Versioning Training Data

Datasets can be versioned using labels or identifiers.

Example dataset versions:

VersionDescription
Version 1.0Initial dataset
Version 1.1Added data transformations (e.g., scaling)
Version 1.2Added feature selection (e.g., Chi-squared)
Version 2.0Major update with new data

Tracking dataset versions helps maintain consistency across experiments and deployments.

Data Version Control

DVC, or Data Version Control, is an open source tool for dataset versioning. It works together with Git.

  • Git tracks code changes
  • DVC tracks dataset changes
  • Both work together in one workflow

DVC helps manage large datasets without storing them directly inside Git repositories.

For more information, please see DVC for Data Versioning.

Versioning ML Models

Model versioning tracks model changes across experiments and deployments.

  • Track model updates
  • Compare model performance
  • Roll back older models
  • Maintain experiment traceability

Example model versions:

  • Model version 1.0 uses dataset version 1.0
  • Model version 1.1 uses dataset version 1.1
  • Model version 2.0 uses a different model architecture

Model versioning helps teams understand how datasets and training changes affect model performance.

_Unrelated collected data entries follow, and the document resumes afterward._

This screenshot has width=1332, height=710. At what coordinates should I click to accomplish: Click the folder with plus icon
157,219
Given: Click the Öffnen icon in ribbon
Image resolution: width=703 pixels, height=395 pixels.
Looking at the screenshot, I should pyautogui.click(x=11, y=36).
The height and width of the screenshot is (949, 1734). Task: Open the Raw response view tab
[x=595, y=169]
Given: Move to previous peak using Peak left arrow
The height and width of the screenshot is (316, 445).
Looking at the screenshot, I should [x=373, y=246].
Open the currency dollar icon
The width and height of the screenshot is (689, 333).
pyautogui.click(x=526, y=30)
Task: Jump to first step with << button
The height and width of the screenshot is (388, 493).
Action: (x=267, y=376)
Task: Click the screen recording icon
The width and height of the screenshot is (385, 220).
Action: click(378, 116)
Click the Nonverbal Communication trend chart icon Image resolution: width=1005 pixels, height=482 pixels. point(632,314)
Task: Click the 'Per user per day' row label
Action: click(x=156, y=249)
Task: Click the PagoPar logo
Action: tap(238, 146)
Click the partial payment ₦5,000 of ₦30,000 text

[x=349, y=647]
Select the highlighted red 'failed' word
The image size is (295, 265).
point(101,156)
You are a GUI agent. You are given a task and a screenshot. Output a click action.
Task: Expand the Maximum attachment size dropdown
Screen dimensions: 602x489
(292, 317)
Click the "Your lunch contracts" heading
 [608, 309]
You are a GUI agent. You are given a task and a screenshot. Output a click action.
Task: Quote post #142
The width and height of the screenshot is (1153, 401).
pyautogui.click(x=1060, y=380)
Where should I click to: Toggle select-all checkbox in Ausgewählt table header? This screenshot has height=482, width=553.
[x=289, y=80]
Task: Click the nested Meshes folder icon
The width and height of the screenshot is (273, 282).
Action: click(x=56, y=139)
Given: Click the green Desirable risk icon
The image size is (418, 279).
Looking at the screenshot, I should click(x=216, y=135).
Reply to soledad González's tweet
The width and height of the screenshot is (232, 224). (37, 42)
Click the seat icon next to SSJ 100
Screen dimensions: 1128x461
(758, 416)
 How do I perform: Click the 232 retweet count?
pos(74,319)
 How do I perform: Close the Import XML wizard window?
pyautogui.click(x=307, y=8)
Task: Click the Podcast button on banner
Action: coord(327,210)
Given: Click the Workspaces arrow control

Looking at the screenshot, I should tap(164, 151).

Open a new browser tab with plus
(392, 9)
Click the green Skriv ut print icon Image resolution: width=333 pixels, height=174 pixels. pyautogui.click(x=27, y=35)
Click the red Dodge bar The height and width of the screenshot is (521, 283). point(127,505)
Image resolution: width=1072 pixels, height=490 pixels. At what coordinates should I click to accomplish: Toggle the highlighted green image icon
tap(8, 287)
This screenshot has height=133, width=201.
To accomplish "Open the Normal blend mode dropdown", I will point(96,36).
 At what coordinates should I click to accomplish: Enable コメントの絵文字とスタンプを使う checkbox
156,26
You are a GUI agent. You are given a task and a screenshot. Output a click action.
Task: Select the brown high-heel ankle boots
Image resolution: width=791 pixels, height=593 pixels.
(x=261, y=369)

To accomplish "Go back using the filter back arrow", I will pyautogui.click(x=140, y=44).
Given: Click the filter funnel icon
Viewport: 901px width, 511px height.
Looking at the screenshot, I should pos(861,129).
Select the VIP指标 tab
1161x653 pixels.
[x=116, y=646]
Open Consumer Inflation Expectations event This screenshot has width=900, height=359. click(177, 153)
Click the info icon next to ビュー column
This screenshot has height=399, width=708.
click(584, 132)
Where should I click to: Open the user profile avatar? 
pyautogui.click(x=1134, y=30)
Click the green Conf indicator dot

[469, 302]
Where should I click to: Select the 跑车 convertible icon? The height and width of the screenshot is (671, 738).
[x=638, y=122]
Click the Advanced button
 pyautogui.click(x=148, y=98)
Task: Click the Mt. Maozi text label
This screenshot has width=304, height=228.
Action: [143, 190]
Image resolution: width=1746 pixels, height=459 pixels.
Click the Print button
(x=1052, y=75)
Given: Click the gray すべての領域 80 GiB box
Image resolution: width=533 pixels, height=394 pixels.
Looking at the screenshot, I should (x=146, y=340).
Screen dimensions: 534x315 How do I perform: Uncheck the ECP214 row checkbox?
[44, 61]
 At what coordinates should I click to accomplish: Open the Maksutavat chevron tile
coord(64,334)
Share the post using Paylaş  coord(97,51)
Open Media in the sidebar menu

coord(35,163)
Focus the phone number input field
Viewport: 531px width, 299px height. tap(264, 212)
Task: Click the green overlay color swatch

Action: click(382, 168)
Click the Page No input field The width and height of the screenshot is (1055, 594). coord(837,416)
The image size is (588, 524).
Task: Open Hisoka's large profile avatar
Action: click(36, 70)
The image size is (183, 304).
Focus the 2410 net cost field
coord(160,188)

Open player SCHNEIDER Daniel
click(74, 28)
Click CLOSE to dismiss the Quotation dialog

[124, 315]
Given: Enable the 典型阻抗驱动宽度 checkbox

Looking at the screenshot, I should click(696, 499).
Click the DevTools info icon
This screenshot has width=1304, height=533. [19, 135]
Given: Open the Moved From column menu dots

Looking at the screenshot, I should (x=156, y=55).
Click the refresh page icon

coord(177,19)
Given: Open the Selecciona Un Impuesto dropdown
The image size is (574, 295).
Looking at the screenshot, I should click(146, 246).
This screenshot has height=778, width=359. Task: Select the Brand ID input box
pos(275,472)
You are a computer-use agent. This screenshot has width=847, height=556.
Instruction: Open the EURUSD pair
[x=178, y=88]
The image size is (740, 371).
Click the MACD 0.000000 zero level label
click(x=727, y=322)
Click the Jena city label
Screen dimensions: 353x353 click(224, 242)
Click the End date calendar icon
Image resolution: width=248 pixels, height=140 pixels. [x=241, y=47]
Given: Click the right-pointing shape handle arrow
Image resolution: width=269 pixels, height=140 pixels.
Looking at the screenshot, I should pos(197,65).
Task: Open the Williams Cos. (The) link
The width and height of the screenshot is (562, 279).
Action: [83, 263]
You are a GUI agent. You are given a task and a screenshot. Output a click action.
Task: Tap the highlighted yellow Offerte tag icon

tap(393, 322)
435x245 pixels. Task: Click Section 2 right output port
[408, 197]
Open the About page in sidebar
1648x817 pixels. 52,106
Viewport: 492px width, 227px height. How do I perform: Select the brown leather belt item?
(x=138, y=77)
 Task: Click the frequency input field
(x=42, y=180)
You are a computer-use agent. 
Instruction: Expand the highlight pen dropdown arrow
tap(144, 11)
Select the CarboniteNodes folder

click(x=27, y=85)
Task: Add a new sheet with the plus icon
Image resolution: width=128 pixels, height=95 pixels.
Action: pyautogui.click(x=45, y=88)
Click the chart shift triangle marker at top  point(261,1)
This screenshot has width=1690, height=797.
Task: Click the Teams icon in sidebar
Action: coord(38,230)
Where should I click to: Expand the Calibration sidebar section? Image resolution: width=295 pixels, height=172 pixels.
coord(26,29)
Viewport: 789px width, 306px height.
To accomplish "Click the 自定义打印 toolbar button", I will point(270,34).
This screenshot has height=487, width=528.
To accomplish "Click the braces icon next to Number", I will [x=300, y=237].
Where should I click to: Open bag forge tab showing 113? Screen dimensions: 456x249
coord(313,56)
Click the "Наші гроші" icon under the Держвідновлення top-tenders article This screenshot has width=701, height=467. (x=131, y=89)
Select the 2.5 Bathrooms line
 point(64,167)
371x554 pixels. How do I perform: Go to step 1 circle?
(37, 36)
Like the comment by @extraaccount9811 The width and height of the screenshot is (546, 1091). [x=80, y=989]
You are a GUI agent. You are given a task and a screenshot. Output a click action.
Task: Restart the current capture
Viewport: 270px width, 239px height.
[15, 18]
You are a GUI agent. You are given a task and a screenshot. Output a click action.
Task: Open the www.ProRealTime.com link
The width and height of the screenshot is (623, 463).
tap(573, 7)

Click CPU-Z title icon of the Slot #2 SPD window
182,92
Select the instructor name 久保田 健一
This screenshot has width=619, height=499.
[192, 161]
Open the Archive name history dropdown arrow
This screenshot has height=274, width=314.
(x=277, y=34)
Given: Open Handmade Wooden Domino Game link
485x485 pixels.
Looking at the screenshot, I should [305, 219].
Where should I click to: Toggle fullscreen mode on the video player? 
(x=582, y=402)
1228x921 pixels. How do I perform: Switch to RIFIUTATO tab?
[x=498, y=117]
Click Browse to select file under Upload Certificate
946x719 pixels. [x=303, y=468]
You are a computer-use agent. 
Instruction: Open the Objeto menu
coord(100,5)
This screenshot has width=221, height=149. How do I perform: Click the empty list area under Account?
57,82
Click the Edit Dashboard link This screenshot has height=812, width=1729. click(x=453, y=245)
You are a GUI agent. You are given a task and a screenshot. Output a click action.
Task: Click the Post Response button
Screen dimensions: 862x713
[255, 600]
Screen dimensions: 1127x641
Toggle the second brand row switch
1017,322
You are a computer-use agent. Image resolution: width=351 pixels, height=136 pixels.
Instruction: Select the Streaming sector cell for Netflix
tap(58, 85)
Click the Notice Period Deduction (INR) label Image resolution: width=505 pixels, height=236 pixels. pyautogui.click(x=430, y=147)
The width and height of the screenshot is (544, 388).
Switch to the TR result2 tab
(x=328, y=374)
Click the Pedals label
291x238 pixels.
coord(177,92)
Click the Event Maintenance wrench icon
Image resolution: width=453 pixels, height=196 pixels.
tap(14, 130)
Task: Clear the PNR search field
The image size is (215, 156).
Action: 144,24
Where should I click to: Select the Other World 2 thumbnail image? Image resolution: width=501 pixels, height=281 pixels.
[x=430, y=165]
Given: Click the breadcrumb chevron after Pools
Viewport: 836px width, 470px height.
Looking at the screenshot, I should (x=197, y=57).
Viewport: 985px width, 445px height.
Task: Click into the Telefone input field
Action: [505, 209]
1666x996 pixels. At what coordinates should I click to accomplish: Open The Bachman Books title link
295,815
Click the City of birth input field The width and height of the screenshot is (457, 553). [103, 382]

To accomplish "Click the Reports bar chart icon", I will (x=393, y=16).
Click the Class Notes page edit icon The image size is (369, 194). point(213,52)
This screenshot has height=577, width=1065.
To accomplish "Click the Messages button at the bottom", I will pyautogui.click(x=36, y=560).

MLflow for Model Versioning

MLflow can log model versions and experiment metadata.

  • Track experiments
  • Store model versions
  • Compare runs
  • Maintain experiment history

In the example below, mlflow.set_tag() stores the model version and mlflow.log_model() logs the trained model.

import mlflow

# Set version to 1.0
mlflow.set_tag("model_version", "1.0")

# Log model
with mlflow.start_run():
mlflow.log_model(model, "model")

Expected result:

Model logged successfully with version tag 1.0

Feature Store

A feature store manages the versions of features across experiments, ensures consistent data usage in future tests, and avoids duplication. They help ensure the same features are used consistently during training and inference.

For more information, please see Feature Store.

Model Stores

A model store is like a feature store but for models. It ensures models can be reused and reproduced across experiments.

  • Store trained models and metadata
  • Enable version control and rollback

Model stores are commonly used together with feature stores and experiment tracking systems.